Türkiye’den İhraç Edilen Gıda Ürünlerinde Güvenlik Alarmı: Halk Sağlığı Tehlikede

Türkiye’den ihraç edilen gıda ürünlerinde yüksek miktarda pestisit kalıntısı ve aflatoksin tespit edilmesi, ihracat pazarında ciddi sorunlara yol açıyor. Avrupa Birliği’nin Gıda ve Yem için Hızlı Alarm Sistemi (RASFF), son olarak Danimarka’ya gönderilen üzüm yapraklarında pestisit, kabuklu susam tohumlarında ise salmonella bakterisi tespit edildiğini duyurdu. Bu ürünlerin ya Türkiye’ye iade edilmesi ya da imha edilmesi bekleniyor.

Artan iade ve zararlı madde tespitleri, Türkiye’nin gıda güvenliği politikalarındaki eksikliklere ve uluslararası alandaki prestij kaybına işaret ediyor. Konuyla ilgili açıklama yapan TMMOB Gıda Mühendisleri Odası Genel Başkanı Yaşar Üzümcü, üretimden tüketime her aşamada sıkı denetim çağrısında bulundu.

İhracatta Kalite Kontrol ve Şeffaflık Eksikliği

Üzümcü, Avrupa Birliği’nin aflatoksin ve pestisit kalıntıları konusundaki standartlarının hem iç hem de dış piyasada gıda güvenliği için olmazsa olmaz olduğunu vurguladı. Türkiye’den ihraç edilen ürünlerin yurt içinde teste tabi tutulmasına rağmen, uluslararası analizlerde zararlı kalıntıların tespit edilmesinin dikkat çekici olduğunu belirtti.

“Burada yapılan testlerde sorun çıkmayıp, ihraç edilen ülkelerde yapılan analizlerde sorun tespit edilmesi ‘Yeterince dikkat edilmiyor mu?’ sorusunu gündeme getiriyor.
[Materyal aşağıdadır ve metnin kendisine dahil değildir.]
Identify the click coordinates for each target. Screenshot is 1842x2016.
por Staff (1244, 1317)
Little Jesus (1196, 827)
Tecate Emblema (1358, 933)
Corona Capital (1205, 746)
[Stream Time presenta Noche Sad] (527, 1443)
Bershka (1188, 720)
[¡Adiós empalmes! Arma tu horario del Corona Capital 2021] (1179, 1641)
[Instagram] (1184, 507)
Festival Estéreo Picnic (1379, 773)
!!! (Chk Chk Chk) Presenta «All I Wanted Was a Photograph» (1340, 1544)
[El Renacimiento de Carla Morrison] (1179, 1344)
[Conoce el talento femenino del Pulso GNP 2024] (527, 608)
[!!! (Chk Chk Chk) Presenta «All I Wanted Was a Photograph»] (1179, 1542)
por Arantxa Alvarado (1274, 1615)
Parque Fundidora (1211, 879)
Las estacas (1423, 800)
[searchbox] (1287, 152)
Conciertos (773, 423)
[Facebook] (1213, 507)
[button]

Bu konuda ülkelerin iade gerekçeleri, Tarım ve Orman Bakanlığı tarafından ilgili ülkelerden istenmeli ve kamuoyuyla şeffaf bir şekilde paylaşılmalı,” dedi Üzümcü.

Halk Sağlığı Tehlikede

Gıda güvenliği ihlallerinin yalnızca ihracatı değil, iç piyasadaki halk sağlığını da tehlikeye attığını belirten Üzümcü, tüketicilerin endişelerinin giderek arttığını ifade etti. “Yurttaşlar, ‘Bu ürünler bize mi yediriliyor?’ diye düşünmeye başlıyor. Bu endişelerin önüne geçmek için analiz sonuçlarının ve alınan önlemlerin kamuoyuyla şeffaf bir şekilde paylaşılması şart,” diye ekledi.
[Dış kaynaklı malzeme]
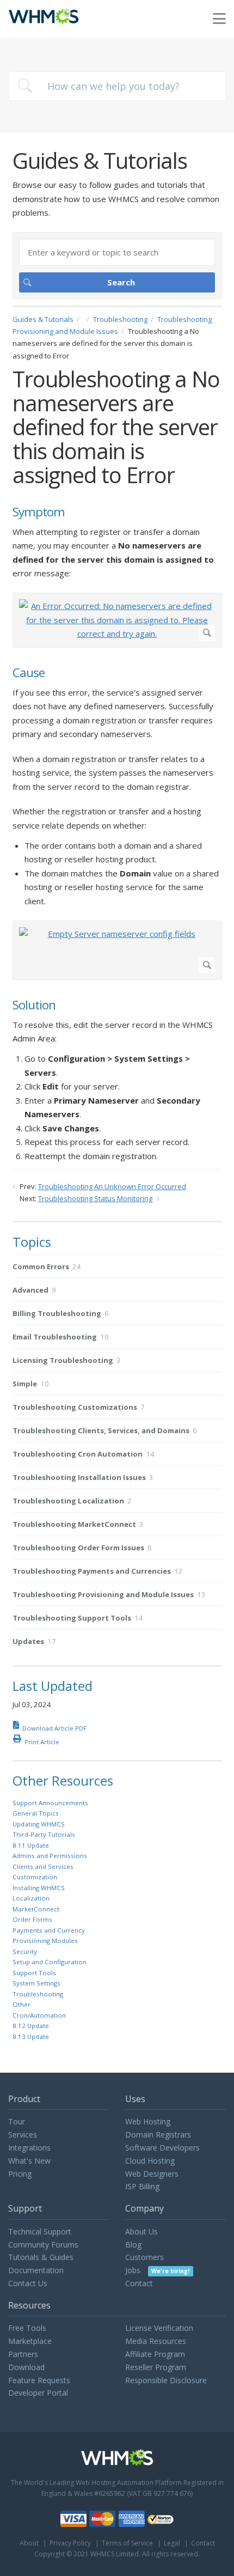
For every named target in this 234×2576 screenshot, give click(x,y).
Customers (144, 2257)
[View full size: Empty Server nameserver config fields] (117, 950)
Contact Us (27, 2283)
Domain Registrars (158, 2134)
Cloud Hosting (150, 2160)
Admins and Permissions (50, 1856)
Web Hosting (147, 2121)
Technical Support (39, 2231)
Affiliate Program (155, 2354)
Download (26, 2367)
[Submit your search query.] (25, 86)
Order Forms (32, 1919)
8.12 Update (31, 2025)
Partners (23, 2354)
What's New (29, 2160)
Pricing (20, 2174)
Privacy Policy (70, 2543)
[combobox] (117, 86)
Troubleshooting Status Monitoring (95, 1198)
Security (25, 1951)
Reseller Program (155, 2367)
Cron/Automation (39, 2015)
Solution (34, 1005)
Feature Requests (39, 2380)
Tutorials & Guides (40, 2257)
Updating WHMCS (39, 1824)
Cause (29, 673)
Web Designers (151, 2174)
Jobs (157, 2270)
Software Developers (162, 2147)
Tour (16, 2121)
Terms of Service (127, 2543)
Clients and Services (43, 1866)
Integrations (29, 2147)
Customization (35, 1877)
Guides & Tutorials (43, 319)
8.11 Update (31, 1845)
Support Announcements (50, 1803)
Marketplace (30, 2341)
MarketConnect (36, 1909)
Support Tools (34, 1973)
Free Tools (27, 2328)
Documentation (36, 2270)
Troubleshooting (120, 319)
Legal (172, 2543)
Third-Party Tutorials (44, 1834)
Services (22, 2134)
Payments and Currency (49, 1930)
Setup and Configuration (50, 1962)
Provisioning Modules (45, 1940)
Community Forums (43, 2244)
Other (21, 2004)
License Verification (159, 2328)
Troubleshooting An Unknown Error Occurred (112, 1186)
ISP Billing (142, 2186)
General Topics (36, 1813)
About (29, 2543)
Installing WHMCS (39, 1888)
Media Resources (155, 2341)
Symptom (39, 512)
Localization (31, 1898)
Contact (139, 2283)
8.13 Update (31, 2036)
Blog (133, 2244)
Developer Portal (38, 2393)
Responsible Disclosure (166, 2380)
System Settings (36, 1983)
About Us (141, 2231)
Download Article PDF (54, 1728)
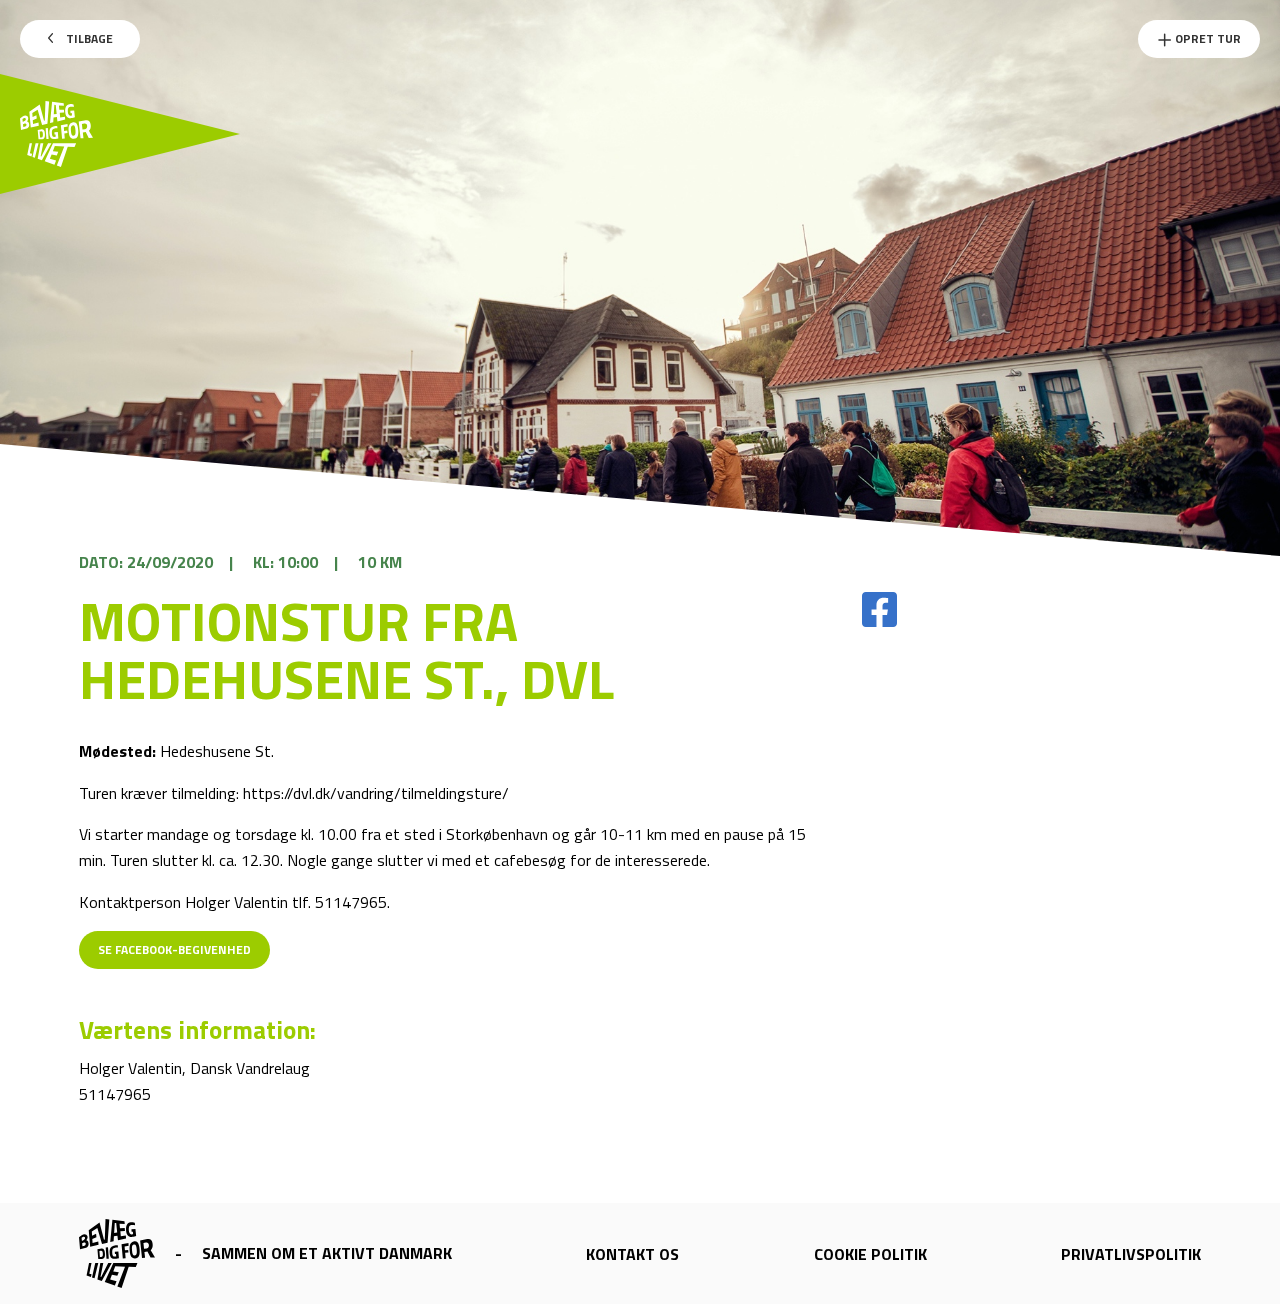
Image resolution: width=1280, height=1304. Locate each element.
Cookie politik (870, 1254)
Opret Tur (1206, 38)
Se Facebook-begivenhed (174, 949)
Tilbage (88, 38)
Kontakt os (632, 1254)
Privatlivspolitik (1131, 1254)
Üretimden Tüketime Kadar Denetim Zorunluluğu

Salmonella bakterisinin kirli sulardan ve hijyen eksikliğinden kaynaklanabileceğine dikkat çeken Üzümcü, yalnızca son üründen numune alıp test yapmanın yetersiz olduğunu söyledi. “Ürünün üretimden tüketime kadar her aşamasının denetlenmesi gerekiyor. Bu süreçte üretici, ihracatçı ve Tarım ve Orman Bakanlığı’nın tüm birimleri sorumluluk almalı,” ifadelerini kullandı.

Artan iade vakaları ve kalıntı tespitleri, Türkiye’nin gıda ihracatındaki prestijini olumsuz etkiliyor. Yaşar Üzümcü, bu durumun uzun vadede ülke ekonomisini de tehdit edeceğini belirtti. “Gıda güvenliğindeki bu tür ihlaller, ihracat pazarındaki güveni sarsıyor ve ülkenin itibarını zedeliyor. Bu nedenle sıkı denetimler ve caydırıcı yaptırımlar bir an önce uygulanmalı,” dedi.
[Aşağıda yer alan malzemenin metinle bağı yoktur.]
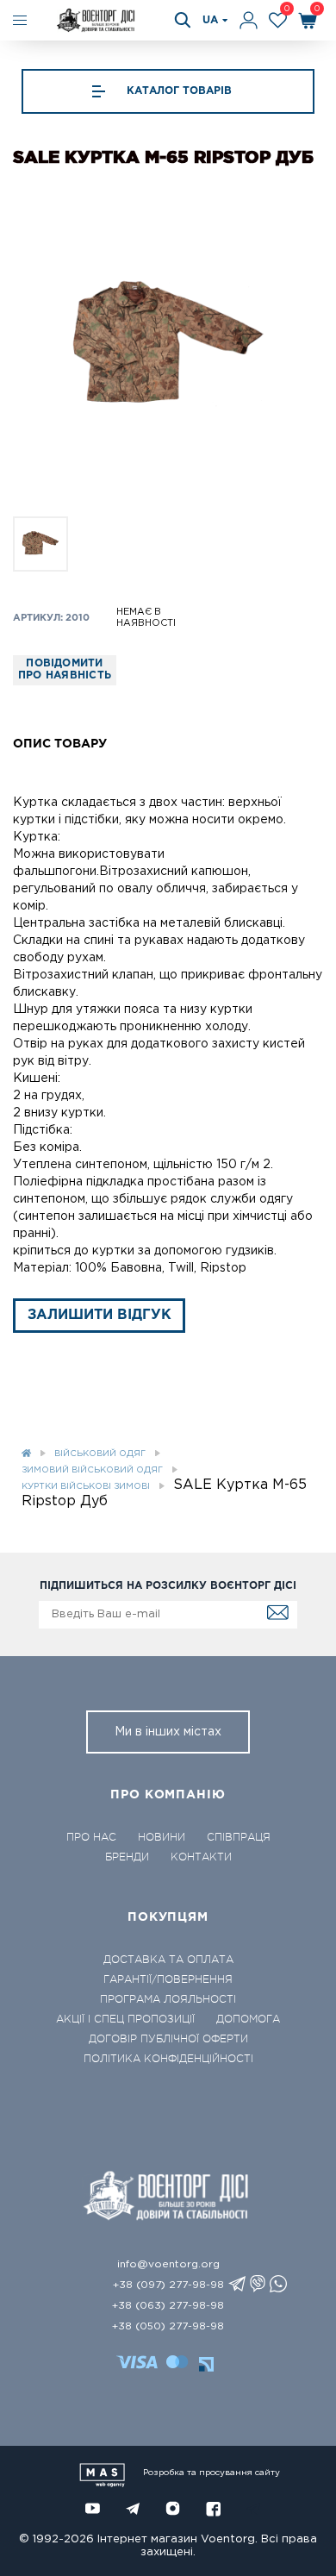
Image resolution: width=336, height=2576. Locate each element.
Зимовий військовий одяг (92, 1470)
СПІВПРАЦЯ (239, 1837)
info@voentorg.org (168, 2264)
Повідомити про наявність (64, 669)
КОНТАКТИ (201, 1857)
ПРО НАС (91, 1837)
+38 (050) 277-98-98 (168, 2326)
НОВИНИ (161, 1837)
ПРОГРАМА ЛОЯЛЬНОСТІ (168, 1999)
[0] (278, 20)
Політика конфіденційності (168, 2059)
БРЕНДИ (127, 1857)
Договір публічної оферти (168, 2039)
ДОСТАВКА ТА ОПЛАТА (168, 1960)
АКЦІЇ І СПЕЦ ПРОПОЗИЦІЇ (125, 2019)
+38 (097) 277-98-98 (168, 2285)
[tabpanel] (168, 347)
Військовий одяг (100, 1454)
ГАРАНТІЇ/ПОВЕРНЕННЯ (168, 1979)
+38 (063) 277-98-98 (168, 2305)
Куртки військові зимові (86, 1487)
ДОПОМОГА (248, 2019)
Gıda Güvenliği İhlallerinin Bedeli

Türkiye’nin gıda güvenliği standartlarındaki eksiklikler, yalnızca ekonomik kayıplara değil, halk sağlığı açısından ciddi sonuçlara da yol açabilir. Pestisit ve mikotoksin kalıntılarının yüksekliği, hem ihracat pazarlarında hem de iç tüketimde alarm zillerini çaldırıyor.

Uzmanlar, üreticiden başlayarak ihracatçıya ve son tüketiciye kadar olan tüm süreçlerde sıkı bir denetim sistemi kurulması gerektiğini vurguluyor. Ancak bu şekilde hem uluslararası pazarda güven sağlanabilir hem de iç piyasada tüketicilerin sağlığı korunabilir.